Most sonnets rhyme, and this is no exception. But look at the internal consonance and assonance. Heaney's ear has caught something so tightly wound up, the whole poem practically rhymes with itself. Listen to “spine and waist / A pivot for the tight-braced, tilting rib-cage.” In addition to the internal rhyme (waist/braced), “waste” will echo with three slant rhymes (fast, rest, last). But it's the passage's repeating consonants and shifting, recombining vowels that really get the tongue working.
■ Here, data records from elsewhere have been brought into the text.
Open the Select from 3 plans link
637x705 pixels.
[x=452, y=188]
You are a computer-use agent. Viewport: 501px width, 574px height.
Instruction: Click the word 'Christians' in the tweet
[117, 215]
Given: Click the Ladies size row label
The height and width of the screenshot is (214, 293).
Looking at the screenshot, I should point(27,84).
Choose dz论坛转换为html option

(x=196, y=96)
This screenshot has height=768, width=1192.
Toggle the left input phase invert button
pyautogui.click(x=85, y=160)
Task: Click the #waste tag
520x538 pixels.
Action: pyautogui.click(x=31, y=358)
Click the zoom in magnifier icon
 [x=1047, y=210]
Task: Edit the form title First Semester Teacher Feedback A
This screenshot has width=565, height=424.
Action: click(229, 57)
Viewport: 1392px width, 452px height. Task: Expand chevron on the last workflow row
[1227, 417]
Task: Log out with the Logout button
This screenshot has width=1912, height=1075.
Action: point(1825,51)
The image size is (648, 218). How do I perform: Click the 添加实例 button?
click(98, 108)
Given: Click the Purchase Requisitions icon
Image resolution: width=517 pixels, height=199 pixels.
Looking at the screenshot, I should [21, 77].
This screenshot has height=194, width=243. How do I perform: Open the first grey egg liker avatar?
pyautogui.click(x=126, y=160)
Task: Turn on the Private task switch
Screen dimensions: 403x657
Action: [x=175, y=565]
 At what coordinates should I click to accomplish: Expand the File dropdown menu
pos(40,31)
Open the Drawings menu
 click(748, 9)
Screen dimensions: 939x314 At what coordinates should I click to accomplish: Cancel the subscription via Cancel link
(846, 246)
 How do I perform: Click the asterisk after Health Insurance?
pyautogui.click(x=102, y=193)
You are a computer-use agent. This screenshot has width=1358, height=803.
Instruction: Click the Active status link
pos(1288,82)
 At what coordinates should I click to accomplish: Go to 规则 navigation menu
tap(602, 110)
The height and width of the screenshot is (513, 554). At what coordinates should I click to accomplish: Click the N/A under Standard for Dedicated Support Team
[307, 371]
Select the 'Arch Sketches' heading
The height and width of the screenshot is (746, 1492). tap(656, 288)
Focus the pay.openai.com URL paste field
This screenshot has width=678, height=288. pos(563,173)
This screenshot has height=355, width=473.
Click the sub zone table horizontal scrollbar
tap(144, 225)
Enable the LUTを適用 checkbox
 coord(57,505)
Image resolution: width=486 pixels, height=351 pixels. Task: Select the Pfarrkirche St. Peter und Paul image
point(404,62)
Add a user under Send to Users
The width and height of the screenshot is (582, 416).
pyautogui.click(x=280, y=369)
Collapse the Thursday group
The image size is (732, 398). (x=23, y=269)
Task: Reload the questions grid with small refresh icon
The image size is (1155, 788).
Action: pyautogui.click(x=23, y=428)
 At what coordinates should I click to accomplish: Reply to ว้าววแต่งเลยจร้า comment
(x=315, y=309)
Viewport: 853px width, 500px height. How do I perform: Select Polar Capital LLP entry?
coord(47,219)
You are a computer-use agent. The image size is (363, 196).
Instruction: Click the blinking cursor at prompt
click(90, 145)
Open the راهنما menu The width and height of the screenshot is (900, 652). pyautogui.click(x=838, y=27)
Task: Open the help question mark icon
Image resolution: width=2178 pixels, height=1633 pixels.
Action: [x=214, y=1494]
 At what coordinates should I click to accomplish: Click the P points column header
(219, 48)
Heaney, who turns 69 this month, is still producing A-list material. While it's tempting to write off the subject as either physical labour or violence, “The Shiver” is essentially a poem of nostalgia. Its narrator is an older man talking to other old men. The poem's physical labour is a memory; Heaney carefully puts the sledgehammer's action into the past with the word “had” in lines one and seven. And so, he asks “Am I a better man because I used to do physical labour?” I read it rhetorically, with a tacit “yes” implied in the octet's loving description. But that's part of the beauty of the poem. An answer is implied, sure, but remains "withholdable" in the "unanswerably" crafted poem.
These days, I'm really stoked about poets who pay close attention to consonance and assonance, in particular who write lines heavy with guttural noises like "The Shiver." I'm talking about the poetry of Seamus Heaney, Paul Muldoon and Les Murray—which finds its Canadian expression in Ken Babstock and Karen Solie, among others. Does this sinewy tongue have a name? Why haven't I learnt it?